*EXTRACT PROVIDED*
--- BEGIN ---
In the citation analysis, related to quadrant 1, documents that received at least 1 citation from other documents in the portfolio of publications under bibliometric analysis were considered. The analysis considered 64 items and generated 15 clusters and 123 links. This analysis explicitly highlights and corroborates the information presented in Table 1, particularly regarding the most cited articles: [13], represented by a light blue cluster; [14], represented by an orange cluster; [5], represented by a dark blue cluster; [15], represented by a green cluster; and [2], represented by a yellow cluster, are the main documents in this analysis.
Quadrant 2 of Figure 5 enables the analysis of citations by countries, highlighting China (green cluster), India (purple cluster), the United States (orange cluster), and Sweden, Germany, and New Zealand (yellow cluster) as the main contributors. This information indicates that these countries are home to institutions/researchers with the highest number of citations in the selected publications for analysis, demonstrating their prominence in research on Industry 5.0.
Quadrant 3 presents the citation map related to research institutions and is closely related to quadrant 2, as the countries mentioned there house the institutions with the greatest prominence in studies on Industry 5.0. Prominent institutions in the analysis include the Royal Institute of Technology-KTH (Sweden) and the University of Auckland (New Zealand) in the yellow cluster, and Jamia Millia Islamia University (India) in the blue cluster, as well as Wuhan University of Technology (China), among others.
Quadrant 4 of Figure 5 presents the citation map by sources. This analysis is important to identify which journals are more aligned with the topic of Industry 5.0, assisting researchers in sharing their research on the subject. The main sources by clusters are: Journal of Manufacturing Systems (green cluster), Sustainability (orange cluster), Applied Sciences (dark blue cluster), International Journal of Production Research (red cluster), Sensors (yellow cluster), and Journal of Industrial Integration and Management (light blue cluster).
The bibliometric analyses presented in this subsection will enable researchers in the field of Industry 5.0 to understand research in this area, evaluate its quality and impact, make informed decisions, and track its development over time. It will help identify trends and patterns in research on Industry 5.0, assess the quality and impact of specific research on the subject, compare research across different countries and institutions, and aid in making more informed decisions (such as resource allocation for research and partnerships between research centers and institutions).
To conclude this section, it is important to mention that part of the bibliometric data, particularly the co-occurrence analysis conducted using VOSviewer®, was used for visualizing similarities among the collected data. It was combined with thematic analysis using Braun and Clarke’s [12] approach, allowing for the identification, coding, and grouping of data into analysis categories, which will be discussed in the next section.
--- END ---
*WHAT YOU NEED TO DO*
[1] According to the passage on bibliometric analysis of Industry 5.0 research, how many items, clusters, and links did the quadrant 1 citation analysis involve?
[2] Extend the passage on bibliometric analysis of Industry 5.0 research, picking up after its last sentence.

*STORED DATA*
--- BEGIN ---
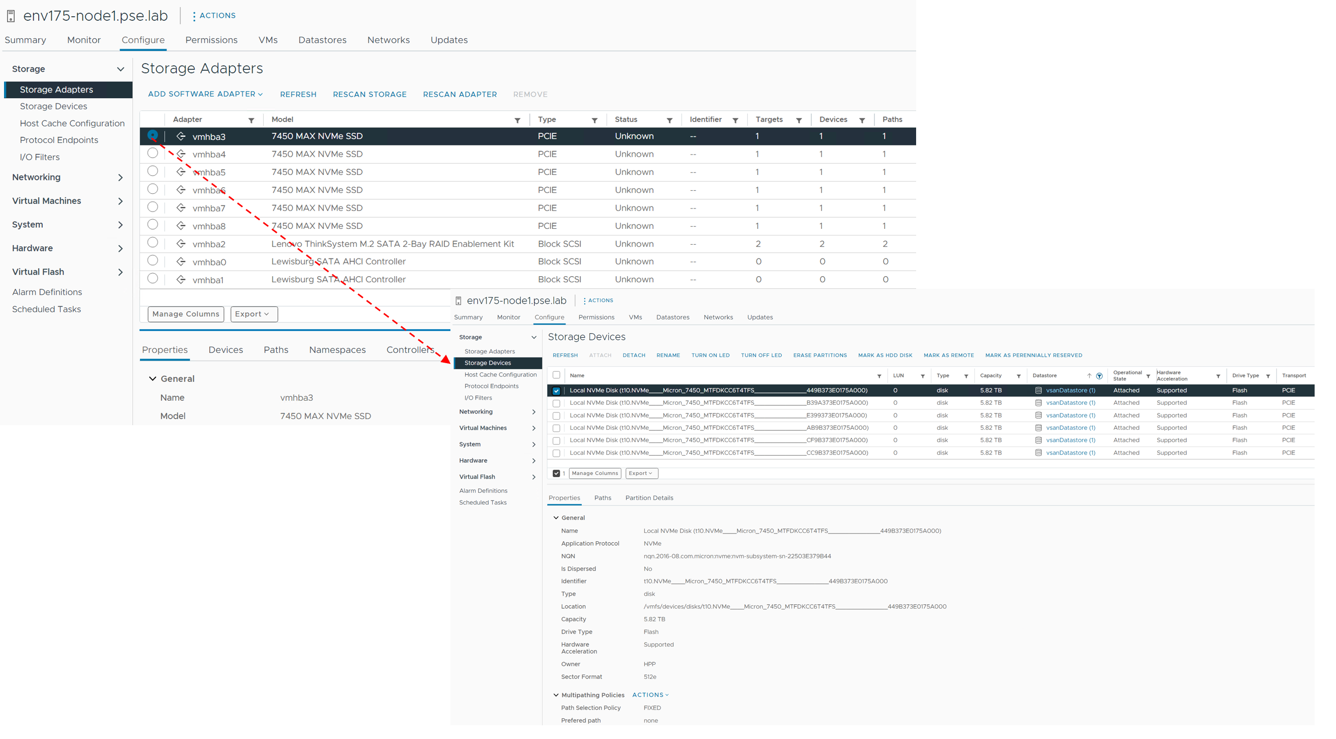Screen dimensions: 1336x739
Task: Toggle the select-all checkbox in Storage Devices
Action: 556,375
--- END ---
*OUTPUTS FOR THE TASKS*
[1] It considered 64 items and generated 15 clusters and 123 links.

[2]
4. Discussion

4.1. Industry 5.0 from a Quadridimensional Perspective: Advancing through a New View of Neoindustrialization

A set of advanced technologies, represented by the Internet of Things (IoT), artificial intelligence (AI), and robotics, enable the creation of flexible and highly efficient production systems, characterizing Industry 4.0 [30]. Its adoption has been gaining momentum, positively impacting various sectors, and becoming the standard in the industry in recent years. However, these developments still fall short of achieving the desired outcomes [1] and have faced significant challenges. These challenges include the need to adapt organizational structures and traditional business models, as well as the need to develop solutions to ensure data security and interoperability between systems. Additionally, there is a concern that the environment is being neglected and that machines are being prioritized over humans [1,30].
In 2021, the European Commission formalized the call for a new era in the industry when it published the article titled “Industry 5.0: Towards a sustainable, human-centric and resilient European industry” This work, resulting from two workshops held in 2020, lays the groundwork for what is now known as Industry 5.0. It represents a new paradigm that embraces sustainability, human-centered approaches, and organizational resilience as its core values [1,4,5]. Therefore, Industry 5.0 fills the gap left by the previous paradigm by prioritizing social and environmental issues alongside technological innovation [5].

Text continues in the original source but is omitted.